Su nombre respira historia. Se debe a Tarif ibn Malik que fue enviado a reconocer la costa peninsular en el 710, preparando la invasión árabe que tuvo lugar un año más tarde y que derrocaría el reino visigodo. Desde entonces y durante más de cinco siglos Tarifa fue una fortaleza clave para controlar el Estrecho.
Entrando en el casco antiguo por la puerta de Jerez ya se hace patente su pasado medieval y, pronto, sus estrechas calles muestran que la huella andalusí pervive en la ciudad. El cielo azul, limpio, armoniza con los edificios encalados, blancos, donde la luz del sol se desparrama pero da una tregua debido a esa estrechez de las calles, tan propiamente árabe y que quedó impregnada en el urbanismo hispano. Este caótico entramado da el encanto especial de perderse recorriendo cada esquina, internándose en sus callejones, plazuelas o en los patios hermosamente decorados de las casas. Tarifa en tan poco espacio reúne notas de la belleza de Córdoba, el embrujo de Sevilla, las atractivas cuestas de Granada, la luz y el aroma del mar de Cádiz y el fascinante decadentismo del tan cercano Tánger.
Descendiendo hacia la costa se llega al castillo de Guzmán el Bueno, la siguiente etapa en su historia, cuando es conquistada por los cristianos a finales del siglo XIII. En aquellos tiempos el Reino de Granada quedaba como último reducto musulmán en España y se vieron obligados a recurrir a sus hermanos de religión al otro lado del Estrecho para poder combatir a los reinos cristianos. Tarifa seguía siendo un enclave estratégico y las invasiones norteafricanas se sucedieron. La más famosa por la leyenda que conlleva es la protagonizada por el mencionado Alonso Pérez de Guzmán, apodado “el Bueno”, quien dirigía la defensa de Tarifa durante el asedio de los benimerines en 1294. Habiendo capturado los musulmanes al hijo de Alonso le ofrecieron entregar la plaza a cambio de salvar su vida. Entonces, manteniéndose firme en su determinación por defender la ciudad, se encaramó en las almenas de la muralla y arrojó desde ellas su propio puñal. Este gesto condenaba a su hijo pero quedaba como símbolo de resistencia frente a los invasores.
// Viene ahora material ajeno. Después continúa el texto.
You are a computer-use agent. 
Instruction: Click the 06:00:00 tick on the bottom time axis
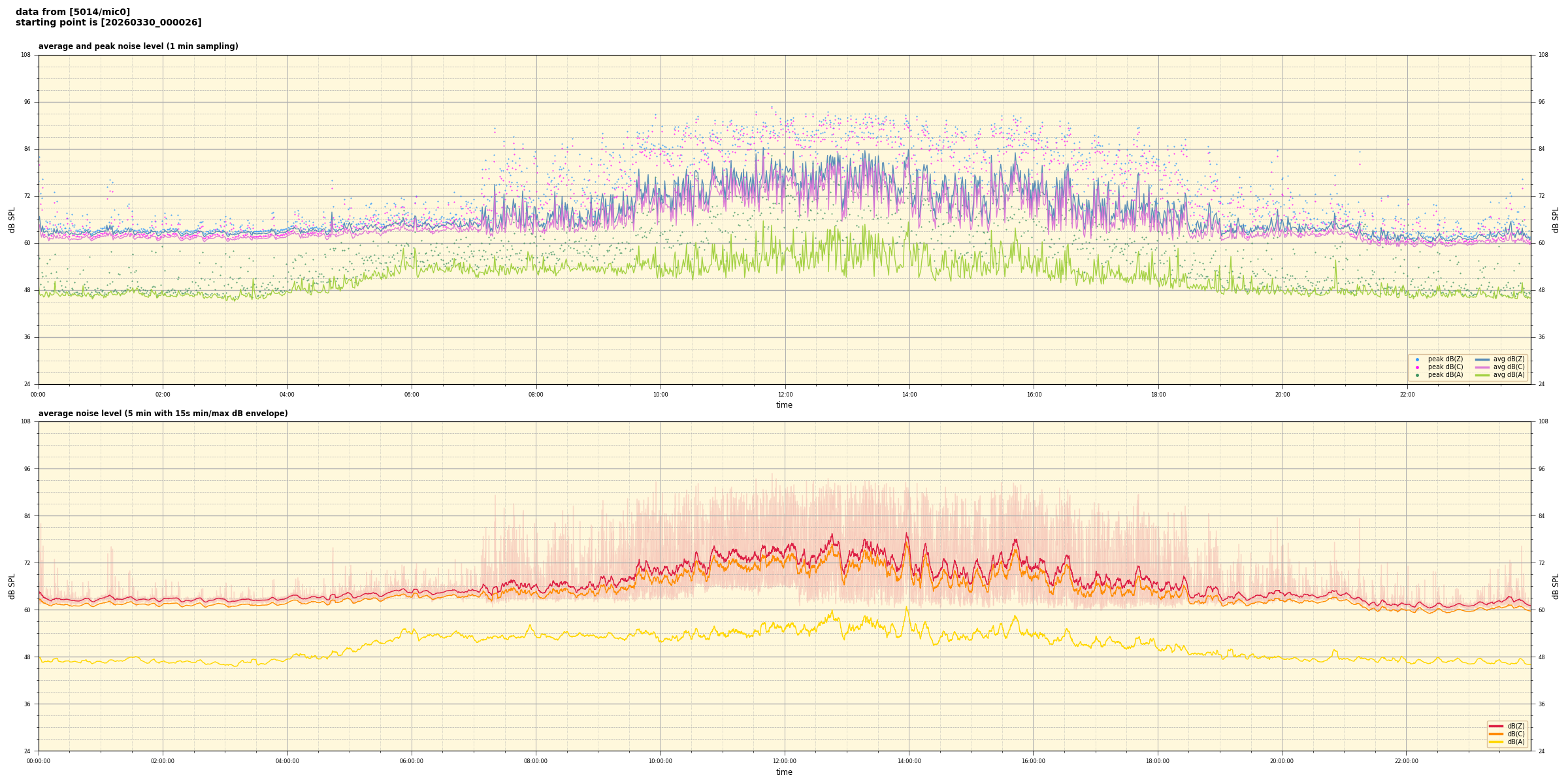coord(412,761)
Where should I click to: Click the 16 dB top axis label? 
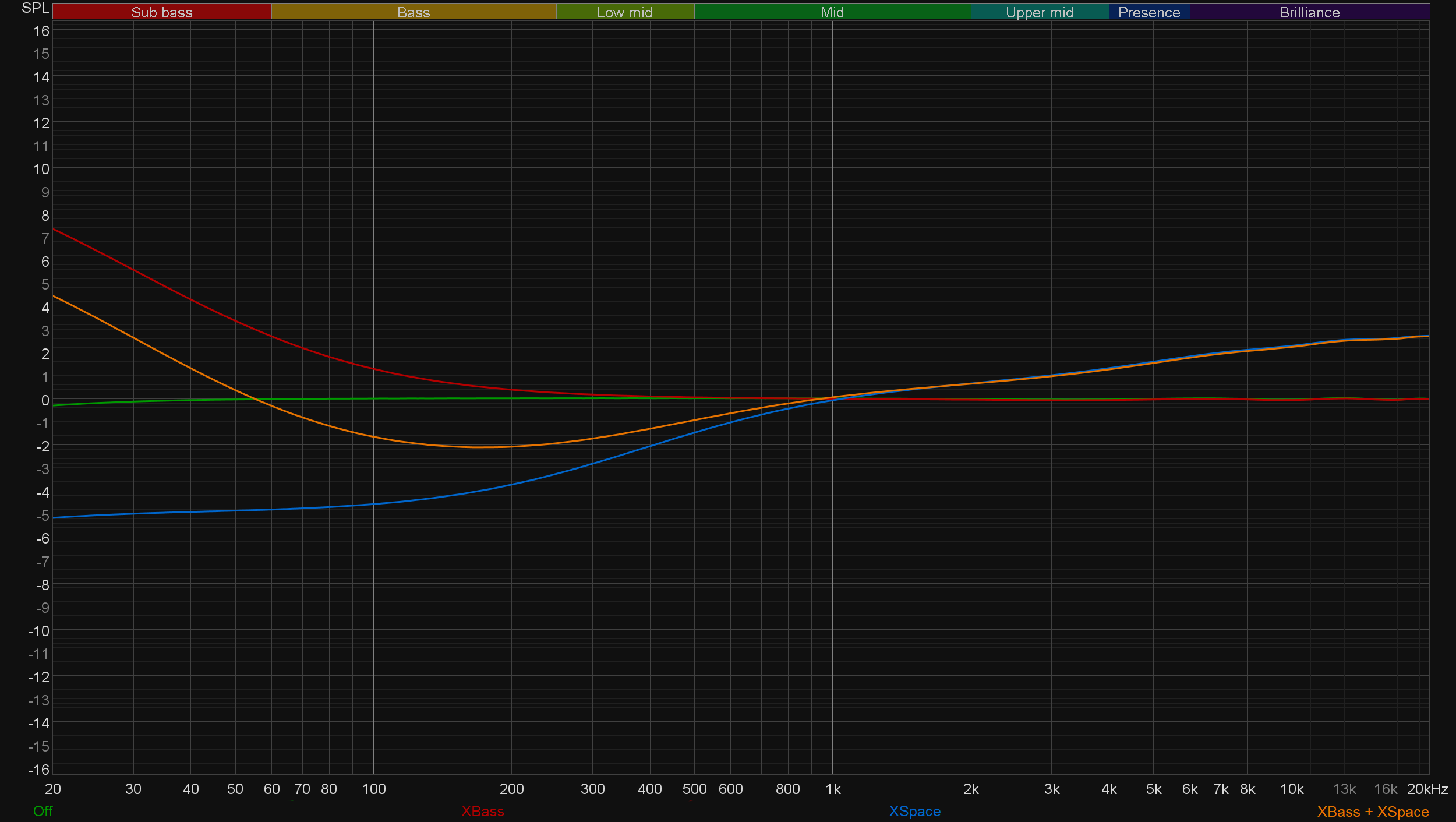[x=41, y=31]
Ascendiendo nuevamente por sus calles hacia la bella plaza de Santa María, se llega a las murallas desde donde se divisa la costa de África. Durante siglos permanecerá Tarifa como centinela del Estrecho, vigilando incursiones de piratas berberiscos y siendo testigo del paso de navíos españoles, franceses e ingleses pugnando por dominar el Mediterráneo. Siempre alerta, respirando vientos de guerra con olor a pólvora.
Un último descenso hacia la iglesia de San Mateo nos traslada al barroco de su portada y, a escasa distancia de allí, antes de abandonar las murallas por la Puerta del Retiro, la estatua del general Copons y Navia que conmemora la última defensa de Tarifa ante un nuevo invasor: los franceses en 1811.
Hoy Tarifa es una ciudad abierta, dinámica y acogedora, y solamente es invadida por turistas y visitantes que se rinden a su encanto, a su aroma, a sus calles plagadas de historia y de vida.